I ended up grabbing an ironing board, ironing ALL my shirts, slacks, etc, (as I could not on Sunday, the day I arrived) then got downstairs to “moderate” the Software Testing World Cup (STWC) finals contest by the designated 2:00 PM time. The contest started later than that, but an hour of prep, level checks and the like made it go very, very quickly.
I had the chance, with my “broadcasting partner” Kira, to meet all the teams and chat with them briefly. My intention was to wish them luck and generally be supportive – and give us an idea of the make up of the teams before we began the contest.
In short, we did a live stream of the contest with Kira and I doing commentary. (One friend said it was a bit like listening to someone calling a football match with no actual football being played on the screen!) It was a lot of work – and a lot of fun. We had an excellent time.
Frankly, Kira asked some really good questions – they were pretty basic and showed she was not in software at all – but it gave me the chance to talk about what we could see the testers actually doing in the room – Mind maps, collaboration plans, time blocking – pretty basic stuff for testers used to Session Based Test Management (SBTM) or Exploratory Testing in general. But, it gave me the chance to talk to some common misconceptions about software and testing.
I’m not quite sure how to sum up the afternoon and evening. When the dust settled – I tried to talk with each team for a few minutes – with the cameras off.
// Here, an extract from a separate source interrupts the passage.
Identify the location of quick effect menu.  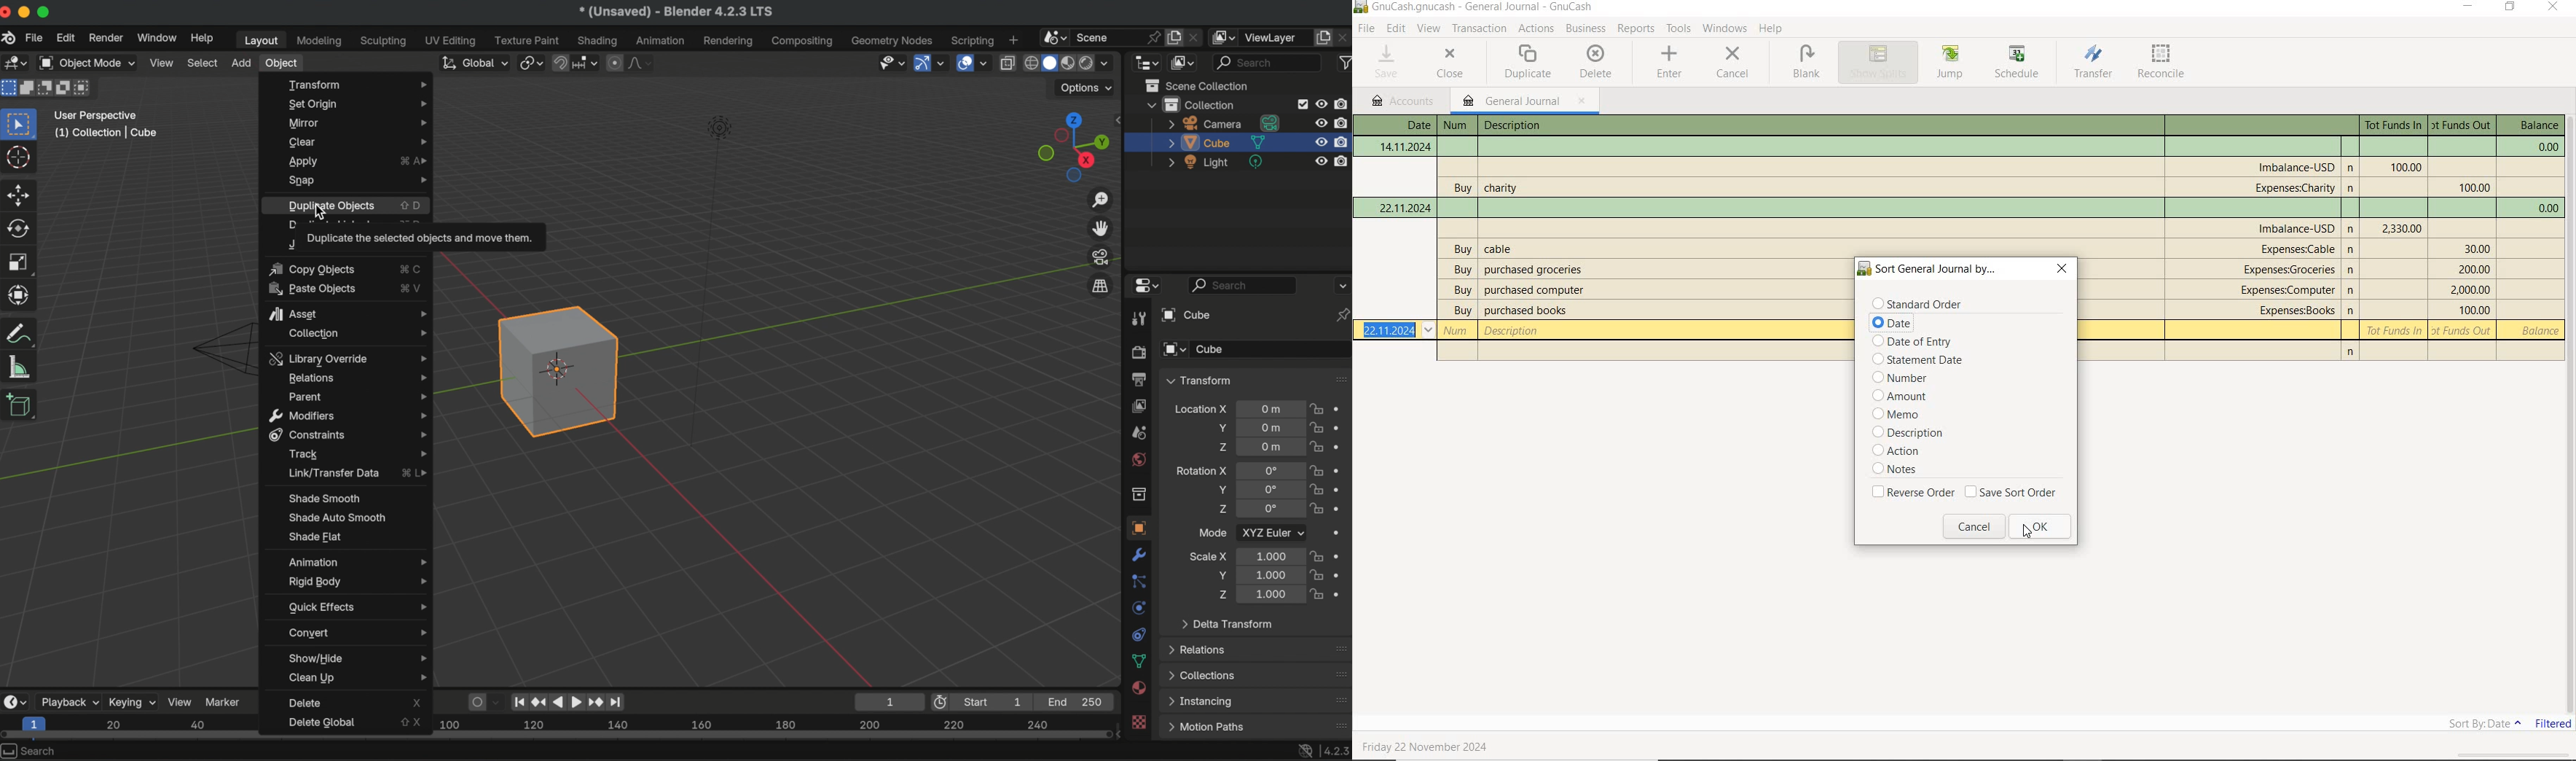
(354, 607).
They all did extremely well in a fairly stressful situation and showed they were capable of far more than the 3 hours allotted for testing the software under test and reporting the results of those tests.
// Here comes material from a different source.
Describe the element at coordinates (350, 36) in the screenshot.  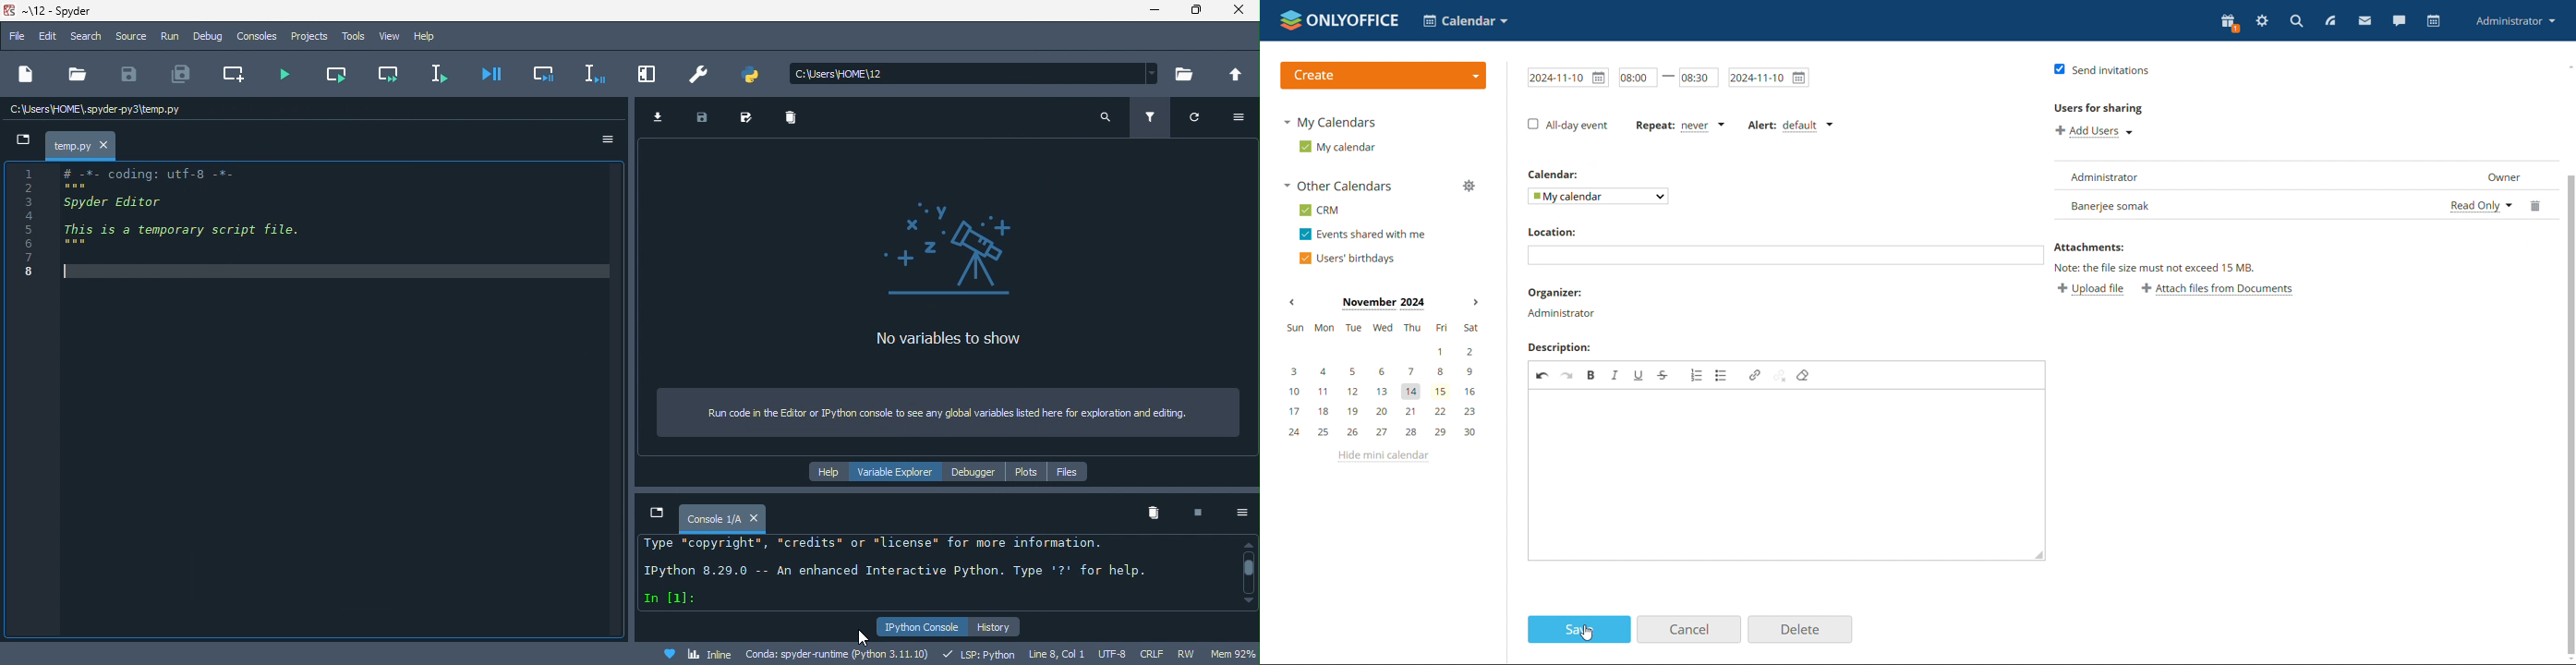
I see `tools` at that location.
I was impressed by the teams’ behavior – and extremely impressed by how the teams all mingled after the contest ended. Loads of talking and laughing and having a drink together – Friendly competition at its best.
The winners of the African contest, OpenBox from South Africa, brought around bracelets for each of their competitors – one for each team member. Others shared props and toys and all shared a laugh.
I’ve been told the livestream was recorded, I really hope it was. I’ve gotten several tweets to the effect of “That was a brilliant answer!” Except I have no idea what most of the questions were and not certain what I said – for the most part.